Artisan d'une country marquée par l'Americana, chantée dans la langue de Barbara, Baptiste W. Hamon s'en écarte pourtant sur le très beau Soleil, Soleil Bleu, ouvert à d'autres sonorités. Il s'en explique avant son passage à À Thou bout d'chant.


À l'écoute de tes disques, il semble que tu aies grandi avec dans une oreille une radio branchée sur la chanson française à l'ancienne et dans l'autre une platine vinyle diffusant de la country...
Baptiste W. Hamon :
Il y a un peu de ça, en effet. J'ai commencé à écouter du folk et de la country à 17-18 ans : Johnny Cash, Townes Van Zandt, John Prine. Je découvrais un monde qui me fascinait, des poètes extraodinaires. J'ai longtemps trouvé ringarde la vieille chanson française qu'écoutaient mes parents, jusqu'à me rendre compte que l'équivalent d'un Van Zandt ou d'un John Prine en France dans les années 60-70 c'était peut-être Barbara, Moustaki ou Reggiani. Ç'a été quelque chose de très libérateur, parce qu'écrivant alors en anglais, j'étais frustré par les limites que m'imposait une langue qui n'était pas la mienne, de ne pas pouvoir pousser le texte au plus loin. Grâce à eux j'ai pu commencer à m'exprimer vraiment.

Sur Soleil, Soleil Bleu, ton deuxième album, tu sembles néanmoins t'écarter de ce terreau purement country. Pourquoi  ?
À l'époque de L'Insouciance, je n'écoutais que de la country, j'ai enregistré à Nashville. Ça faisait donc sens de revendiquer mes influences américaines. Quand j'ai enregistré Soleil, Soleil Bleu, j'étais un peu moins monomaniaque et voulais éviter l'écueil d'un album trop similaire au premier. Et tout en gardant des choses qui rappellent l'Amérique, m'ouvrir à d'autres sonorités : des boîtes à rythme, du spoken word. Changer les recettes pour ne pas rouiller. J'écris mes chansons guitare-voix dans ma salle de bain et quand j'arrive en studio, je trouve un lieu d'expérimentation aux possibilités infinies qui dépendent d'un million de choses : des gens que j'ai choisis, de mes envies. Sur ce disque des choses assez magiques se sont produites qui m'ont permis d'emmener les chansons ailleurs.
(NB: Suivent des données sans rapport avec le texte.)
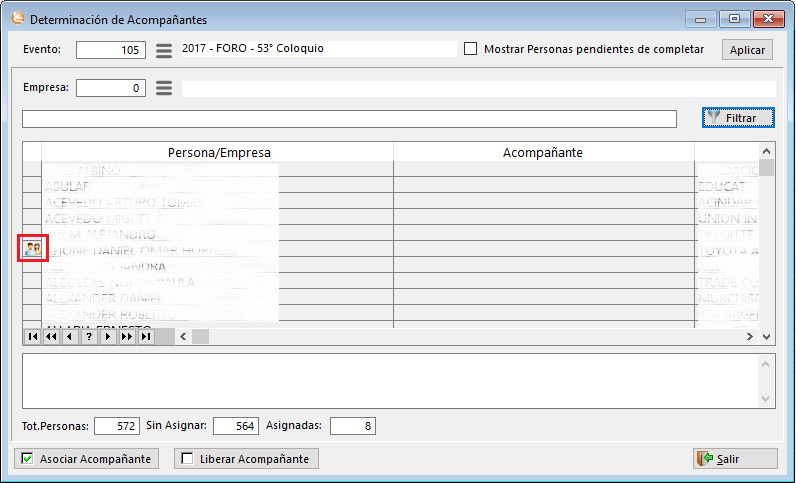The height and width of the screenshot is (483, 796).
Task: Click the Aplicar button
Action: click(x=747, y=50)
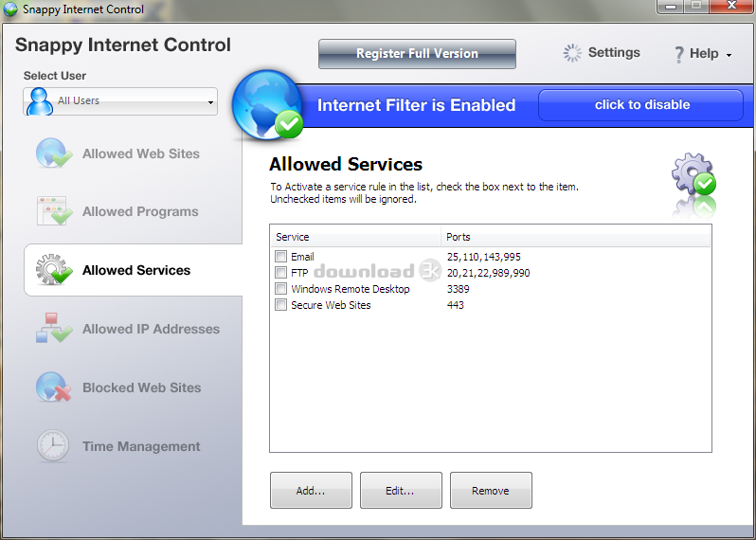Screen dimensions: 756x540
Task: Click the Allowed Web Sites globe icon
Action: pyautogui.click(x=54, y=153)
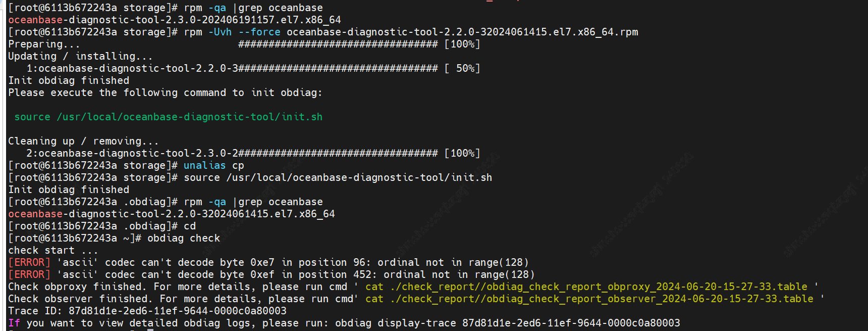This screenshot has height=331, width=868.
Task: Click the red 'oceanbase' 2.2.0 package result
Action: point(35,214)
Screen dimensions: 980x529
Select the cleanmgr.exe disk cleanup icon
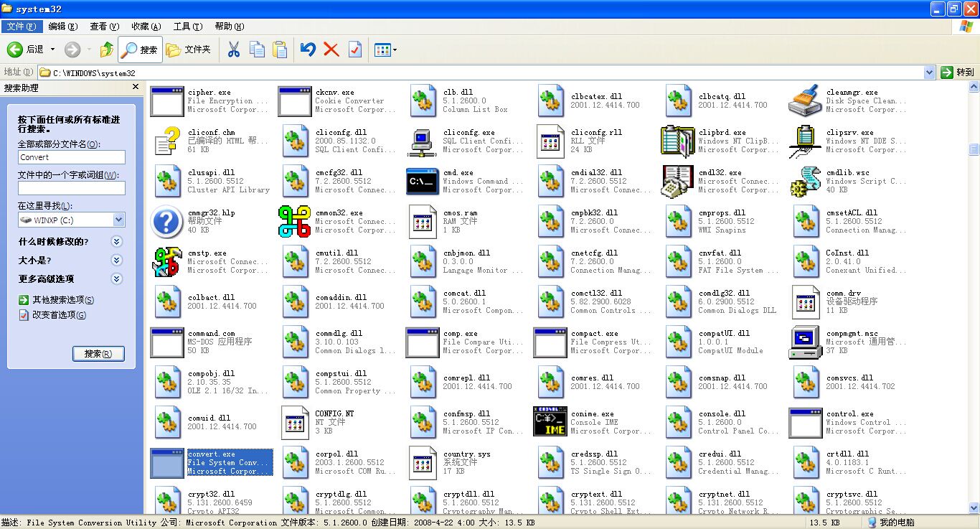pos(805,101)
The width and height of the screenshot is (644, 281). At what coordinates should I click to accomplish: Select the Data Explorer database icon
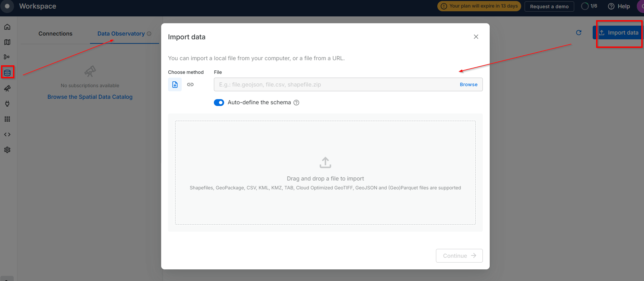pyautogui.click(x=7, y=72)
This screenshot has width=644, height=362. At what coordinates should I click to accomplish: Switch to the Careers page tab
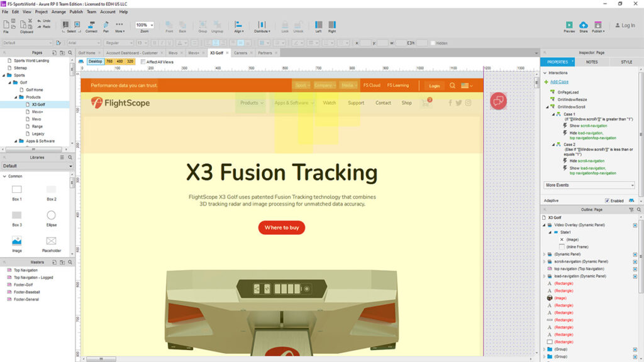240,53
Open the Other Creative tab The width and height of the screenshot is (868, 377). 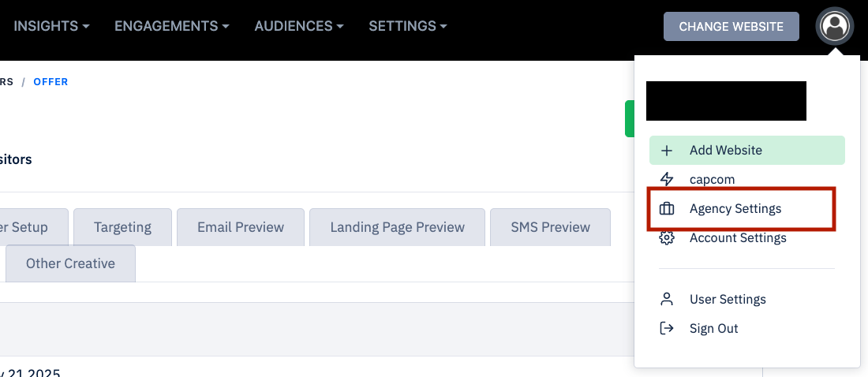pyautogui.click(x=70, y=263)

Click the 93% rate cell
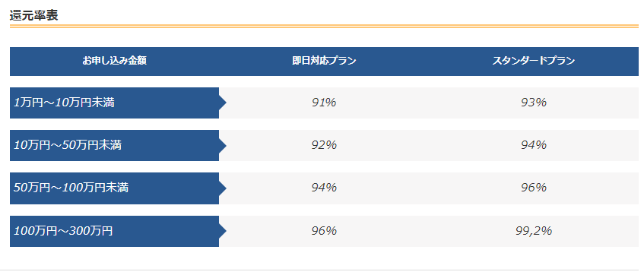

Sur ce disque, on retrouve une nouvelle fois Will Oldham, une collaboration avec Miossec... Ce goût pour les duos est une démarche qui vient du folk ?
Je vois la musique comme un partage. Un disque représente un moment de ma vie. Et ce que je suis à un moment donné je le suis aussi grâce à des gens. D'où l'idée de demander à certains de ceux qui ont compté de travailler avec moi. Miossec m'a beaucoup encouragé, j'ai tourné avec lui, ç'a été une rencontre humaine extraordinaire et il adorait cette chanson, Hervé. Mais mettre son ego de côté et venir chanter la chanson du copain, c'est effectivement très folk (rires).